Birinci sınıf öğrencisi Melek, ilk dersten bu yana ağlıyor ve sürekli 'eve gitmek istiyorum' diyordu.
Öğretmeni, 'anneni mi çok özledin? diye sordu. Melek, omzunu silkti, bir şey demedi ama ağlamaya devam etti.
Öğretmeni, 'istersen anneni arayalım, okula gelsin.' dedi. Çocuk ise 'hayır!' diye bağırdı.
Melek, iki gözü iki çeşme ağlamaya devam ediyor, bir yandan da
'ben eve gitmek istiyorum' diyordu hala.
Öğretmeni, 'hayır Melek, eve gitmene müsaade edemem. İstersen anneni arayabiliriz.' dedi yeni.

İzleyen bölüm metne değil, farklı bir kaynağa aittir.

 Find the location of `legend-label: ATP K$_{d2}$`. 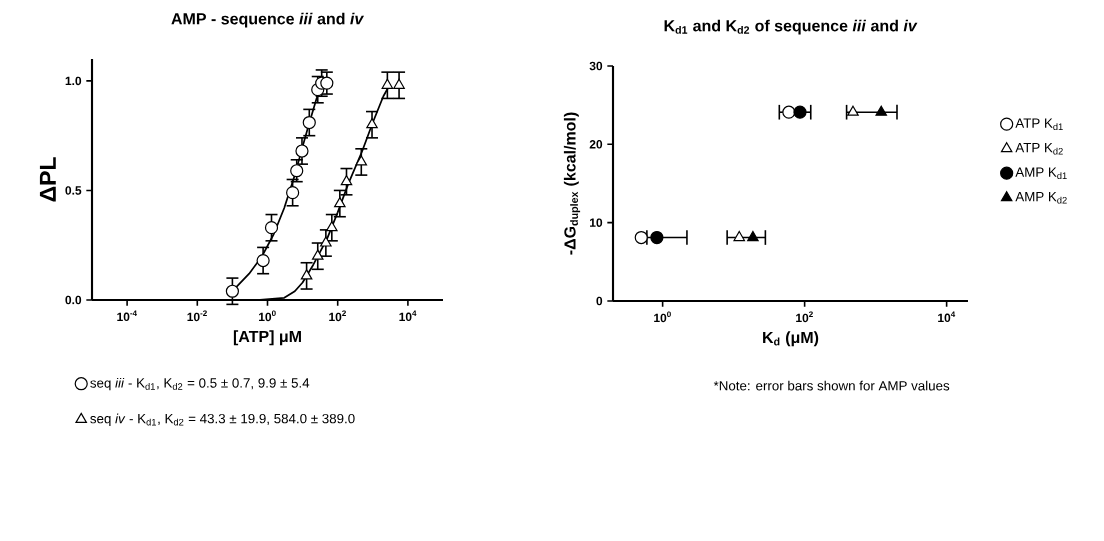

legend-label: ATP K$_{d2}$ is located at coordinates (1039, 149).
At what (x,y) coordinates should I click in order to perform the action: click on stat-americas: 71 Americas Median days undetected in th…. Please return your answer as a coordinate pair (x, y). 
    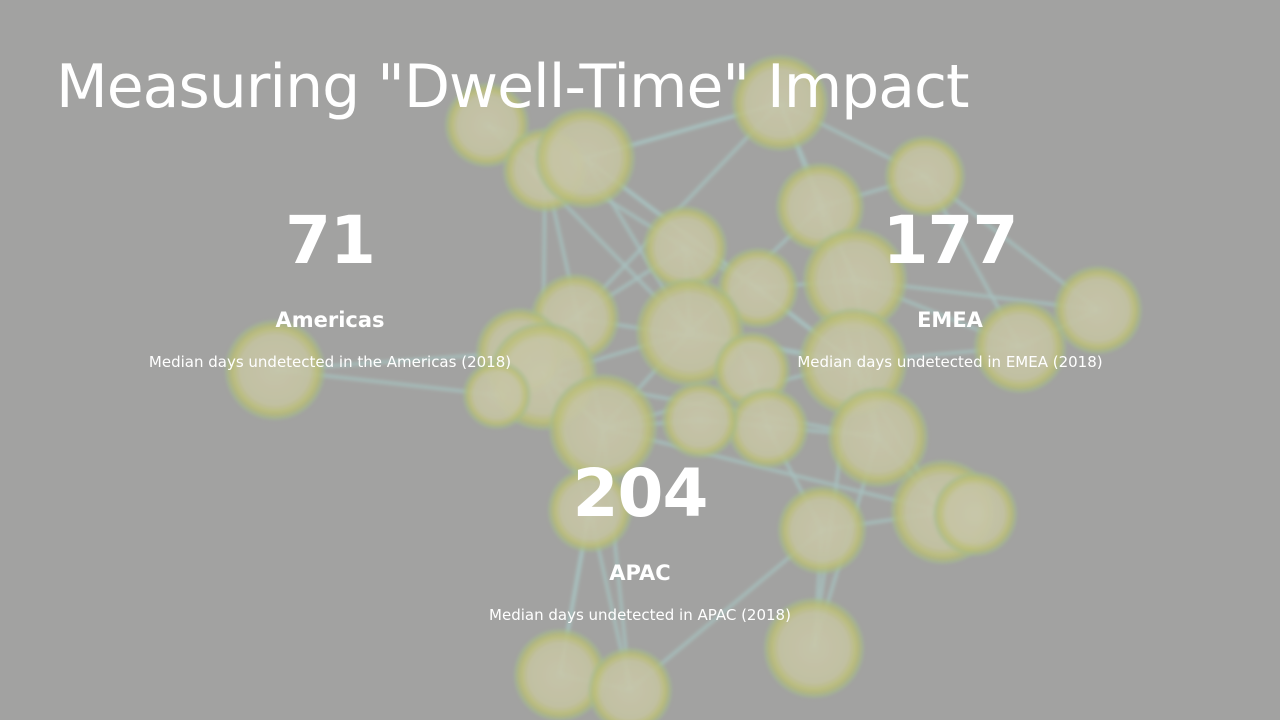
    Looking at the image, I should click on (330, 287).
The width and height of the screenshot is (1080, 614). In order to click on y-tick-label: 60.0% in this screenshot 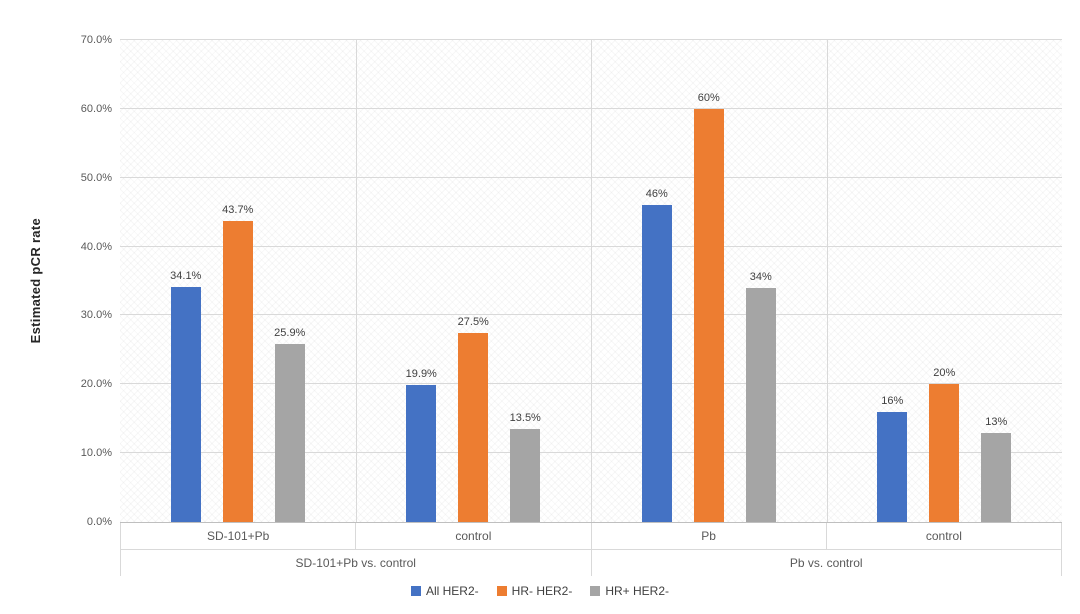, I will do `click(96, 108)`.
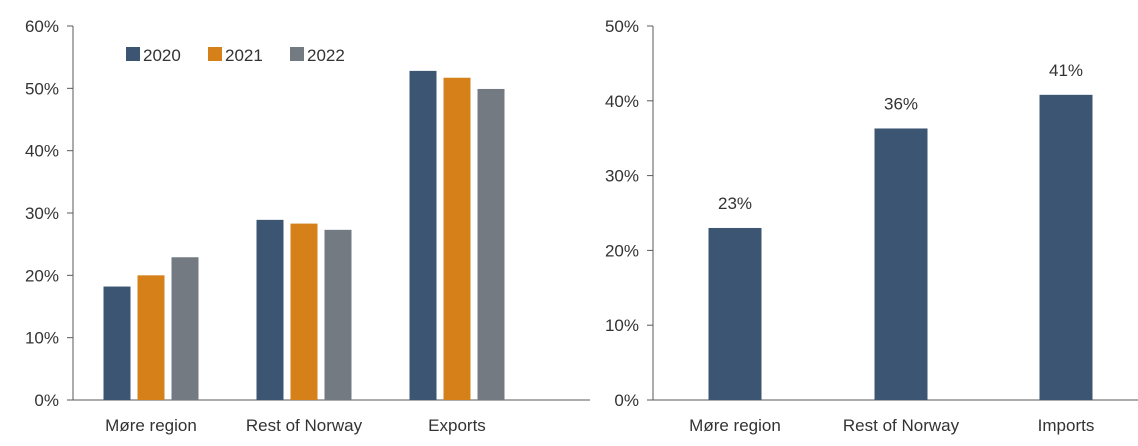 This screenshot has width=1138, height=446. I want to click on x-category-label: Exports, so click(457, 426).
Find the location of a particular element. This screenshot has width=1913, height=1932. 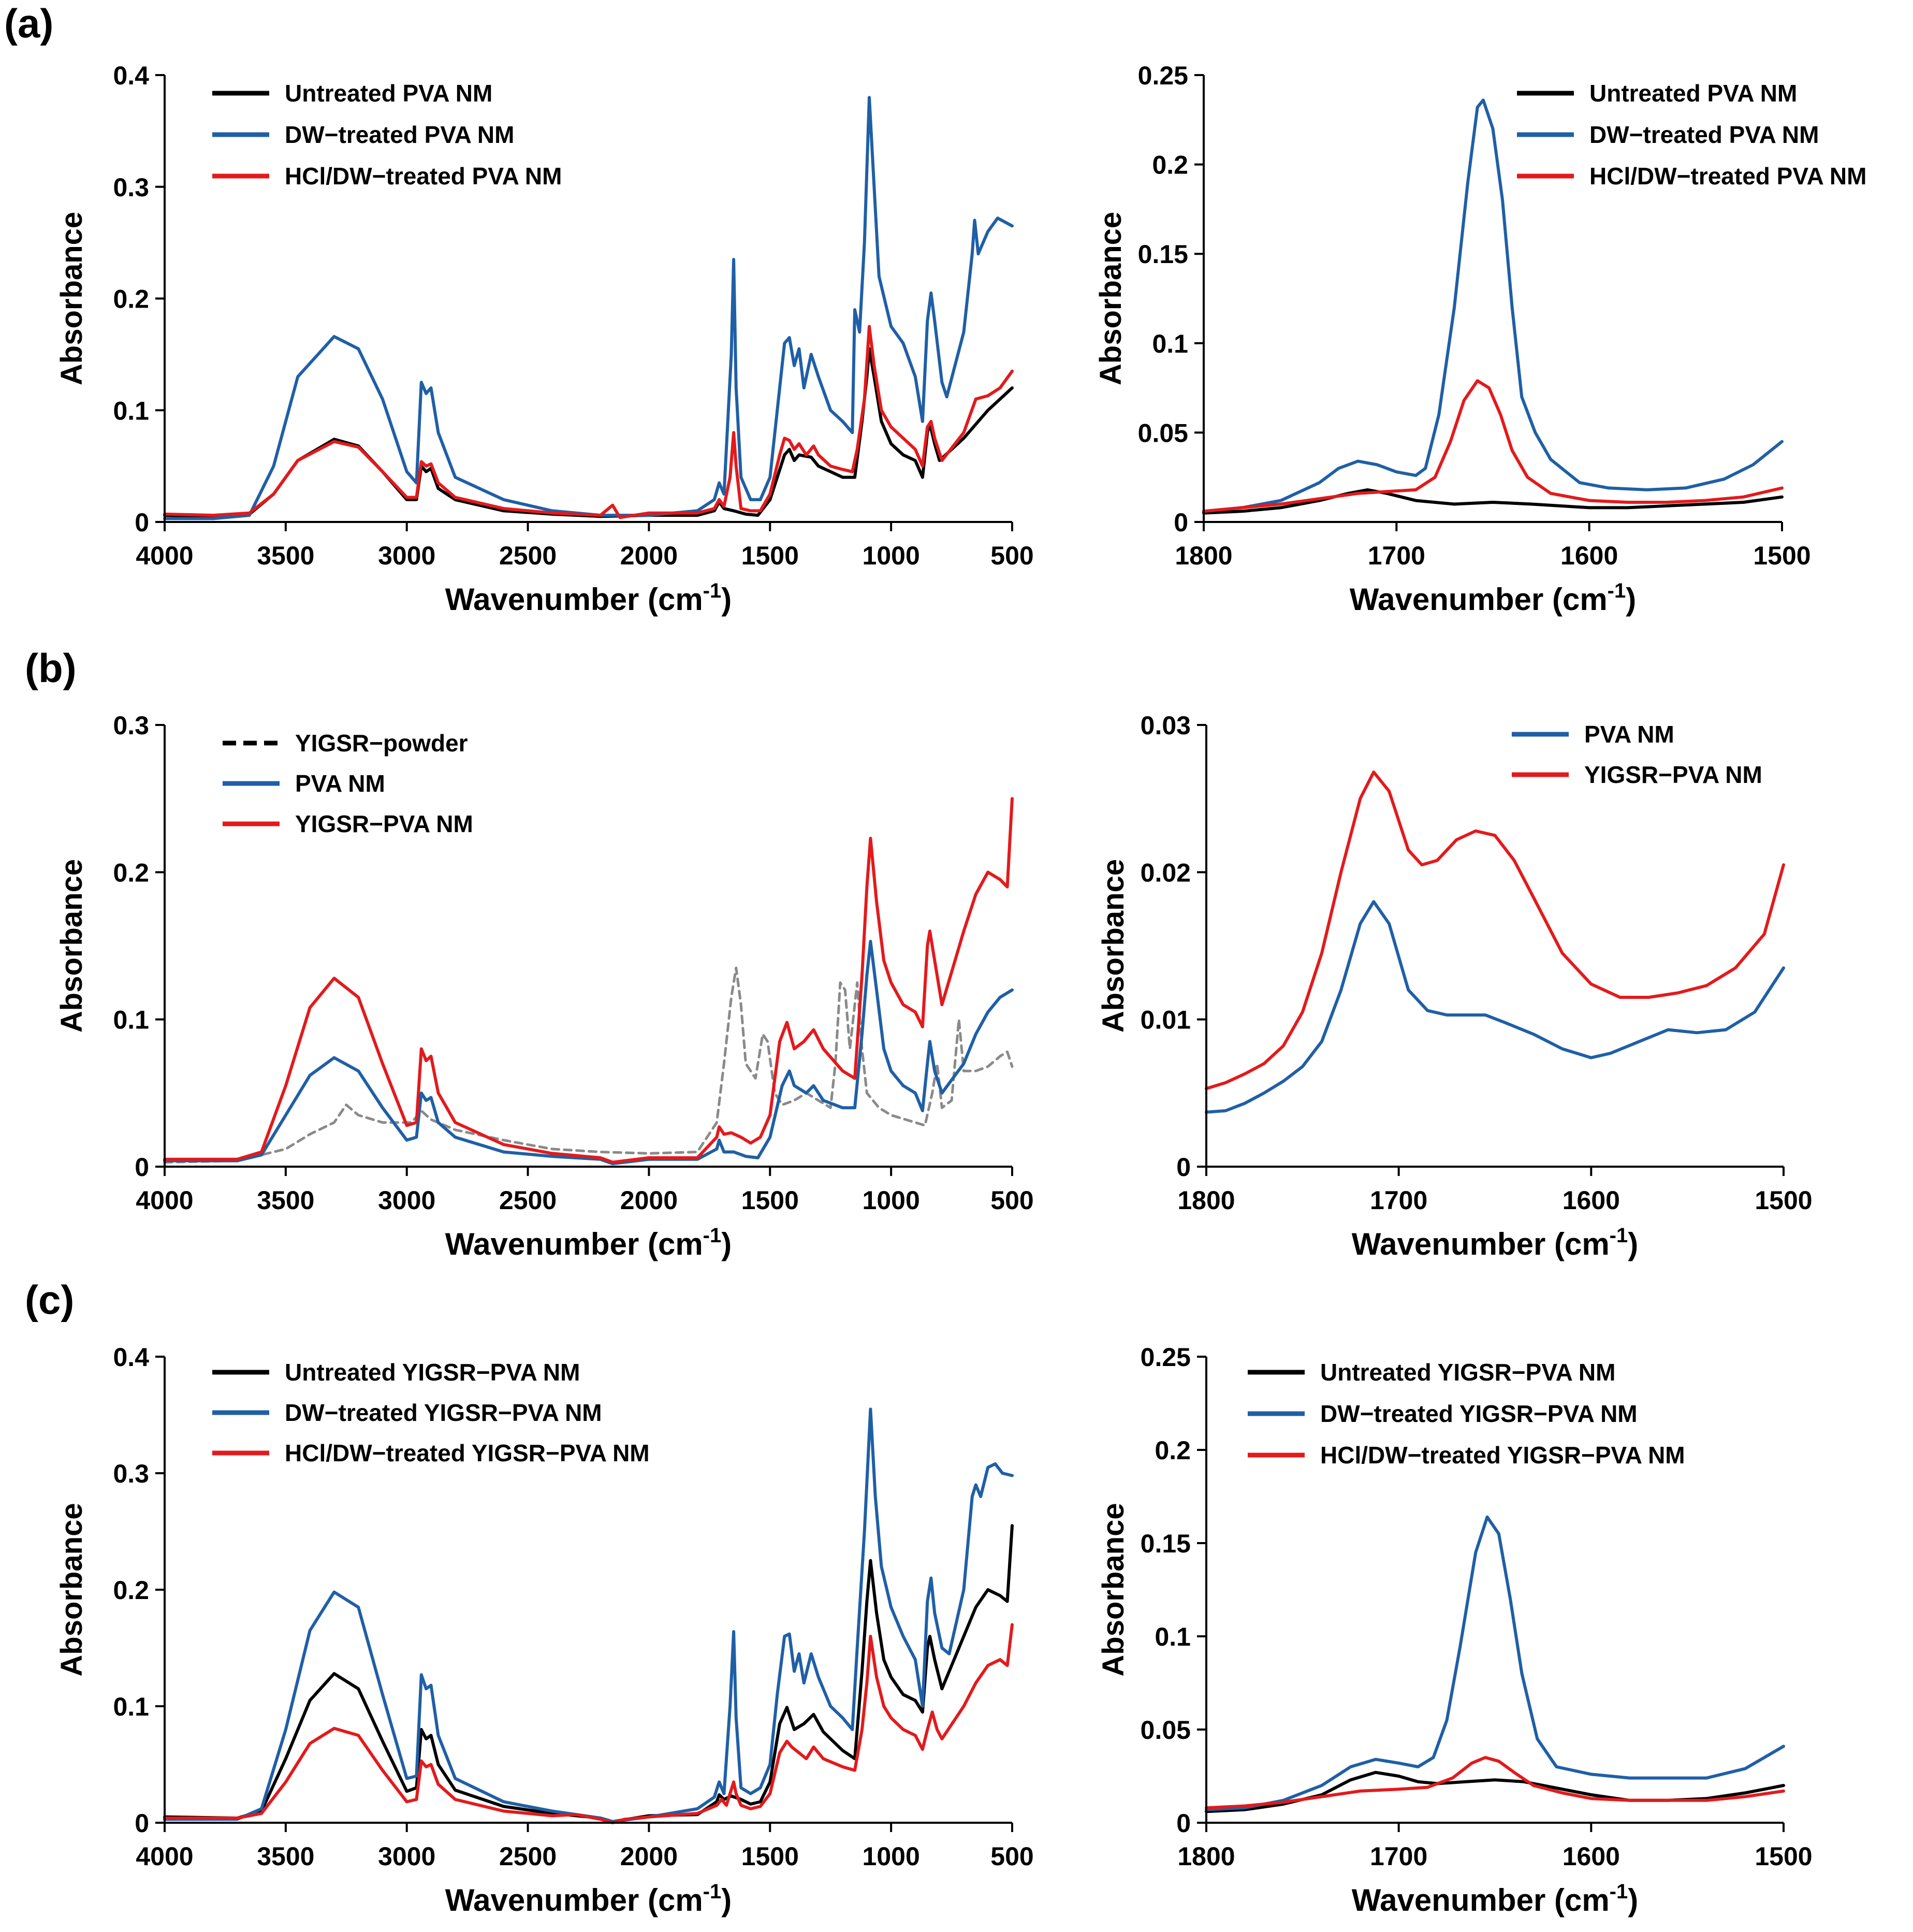

x-tick-label-b-right-3: 1500 is located at coordinates (1784, 1200).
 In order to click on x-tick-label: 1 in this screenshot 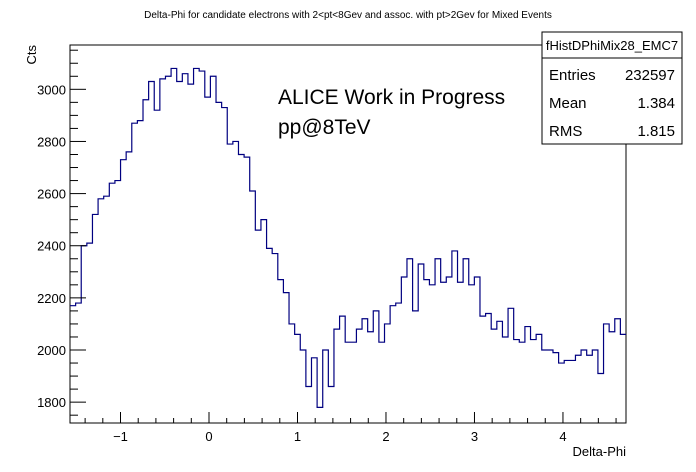, I will do `click(298, 436)`.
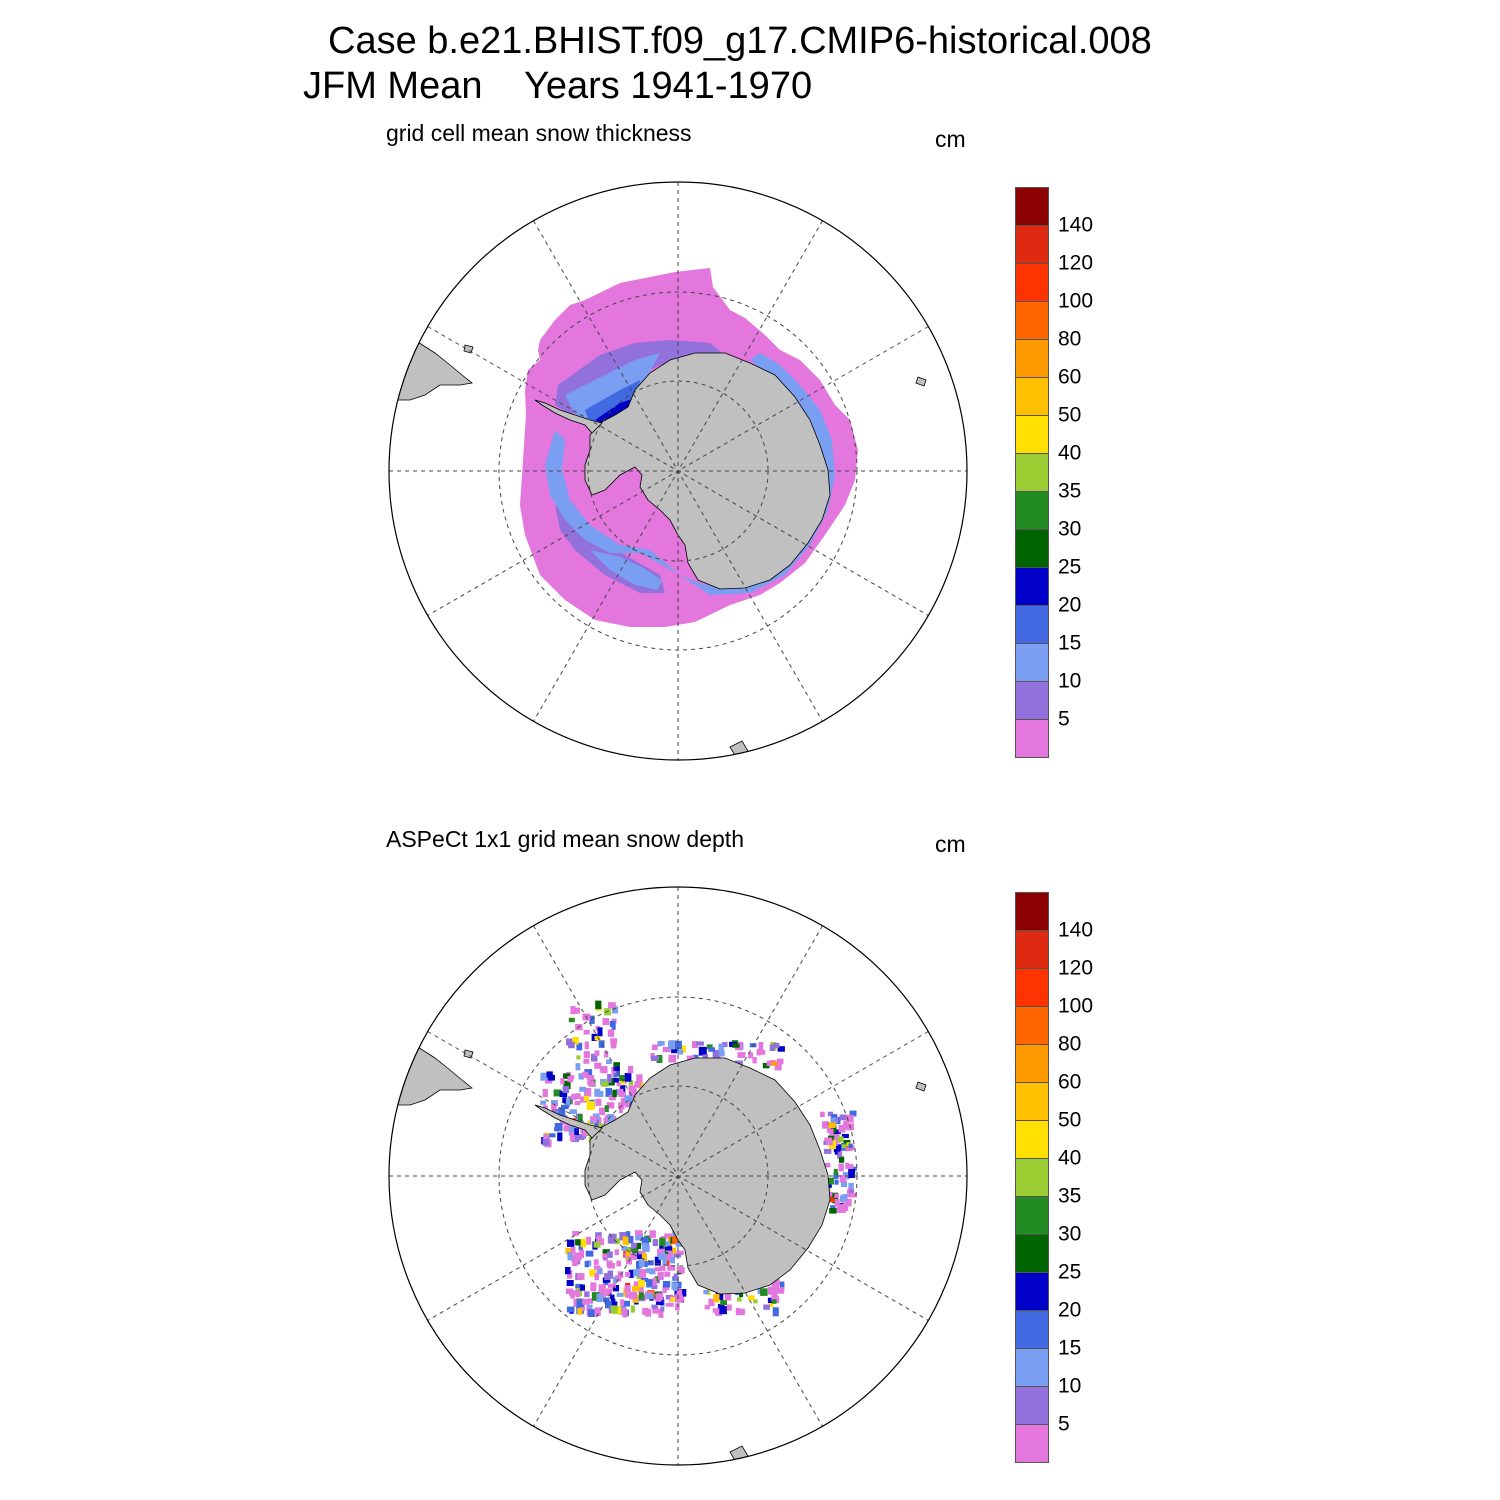 Image resolution: width=1500 pixels, height=1500 pixels. Describe the element at coordinates (1070, 1348) in the screenshot. I see `colorbar-label: 15` at that location.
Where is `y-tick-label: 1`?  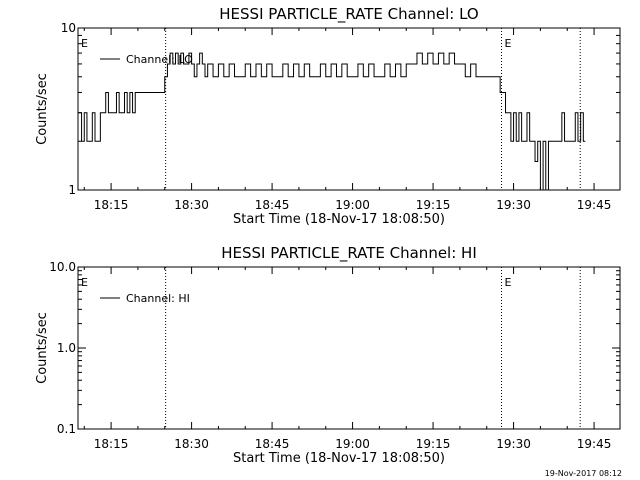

'Ama öğretmenim... Dün babam bana kuş almıştı. Ben kuşumu arkadaşlarıma göstermek istiyordum. Sabah gelirken evde unuttum. O yüzden eve gidip kuşumu almak istiyorum.' dedi.
Bazen gerçek nedeni öğrenmek yerine kafamızdaki basmakalıp nedenlere sarılırız değil mi?
Varsayımlar üzerine gideriz, öyle zannederiz. Zannettiğimiz gibi olmasını isteriz. Onu doğrulamak için sorular sorarız. Farklı bir durum olma ihtimalini pek düşünmeyiz ne hikmetse. Ah o önyargılar, o şartlı kabuller, o varsayımlar var ya! Onlar, bizim karşımızdakiyle empatik bağlantı kurmamızı, gerçek anlamda dinlememizi engelliyorlar işte.
Halbuki biraz sabretsek, dinlesek, anlamaya çalışsak gerçek nedeni öğreneceğiz ve o ihtiyacın giderilmesi için çözümler bulabileceğiz.
Bagajlarımız o kadar dolu ki, bilinçaltımız bir şekilde kontrolü ele geçiriyor ve sürekli konuşan içsesimiz dinlememize, sabretmemize, susmamıza engel oluyor değil mi?
Biliyorum çok zor sabırla dinlemek.
Sözü kesmeden konuşana odaklanmak çok zor.
Ne söyleyeceğimizi düşünmeden muhatabı dinleyebilmek imkansız nerdeyse;
Ama huzur, mutluluk, sakinlik, çözüm, anlayış burada gizli. Dinleyebilmekte bütün hikmet.
Bütün mesele sabırla dinlemek vesselam.